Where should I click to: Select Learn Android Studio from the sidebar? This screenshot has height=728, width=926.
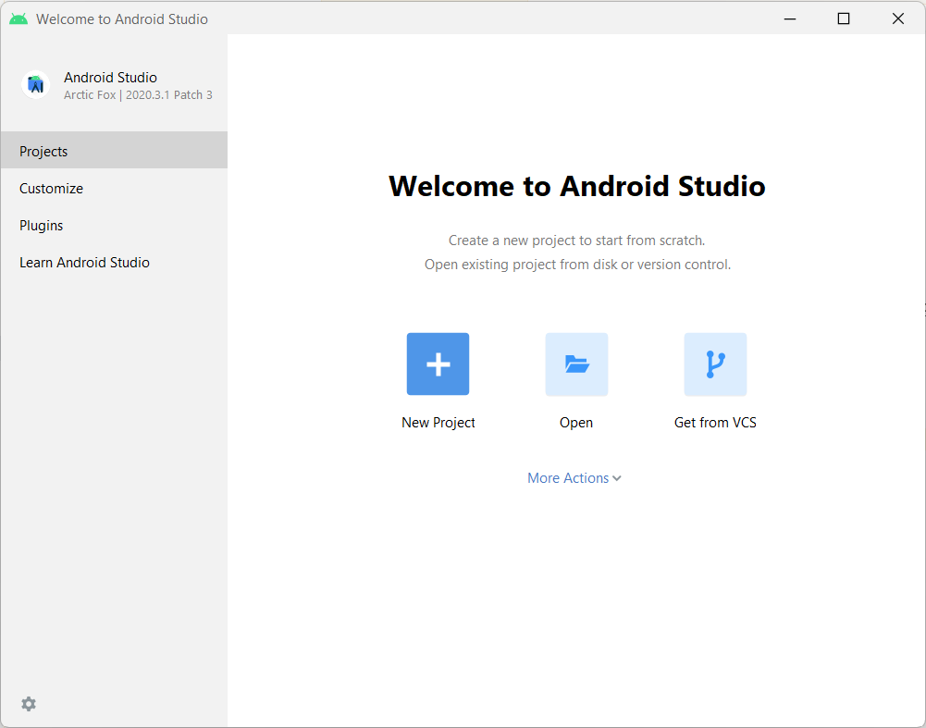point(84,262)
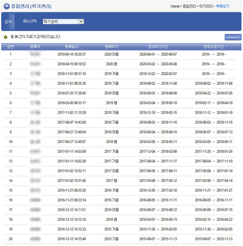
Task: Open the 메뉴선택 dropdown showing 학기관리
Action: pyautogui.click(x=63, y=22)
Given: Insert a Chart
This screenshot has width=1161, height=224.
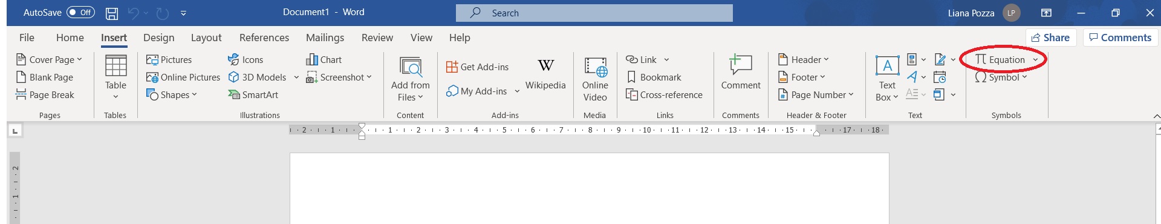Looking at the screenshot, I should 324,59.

# # # # #

What to produce: Give the listing again word for word, without its images.

Exercise answer:
Where should I click to: Select Learn Android Studio from the sidebar? This screenshot has height=728, width=926.
point(84,262)
Task: Open the 메뉴선택 dropdown showing 학기관리
Action: pyautogui.click(x=63, y=22)
Given: Insert a Chart
This screenshot has width=1161, height=224.
Looking at the screenshot, I should 324,59.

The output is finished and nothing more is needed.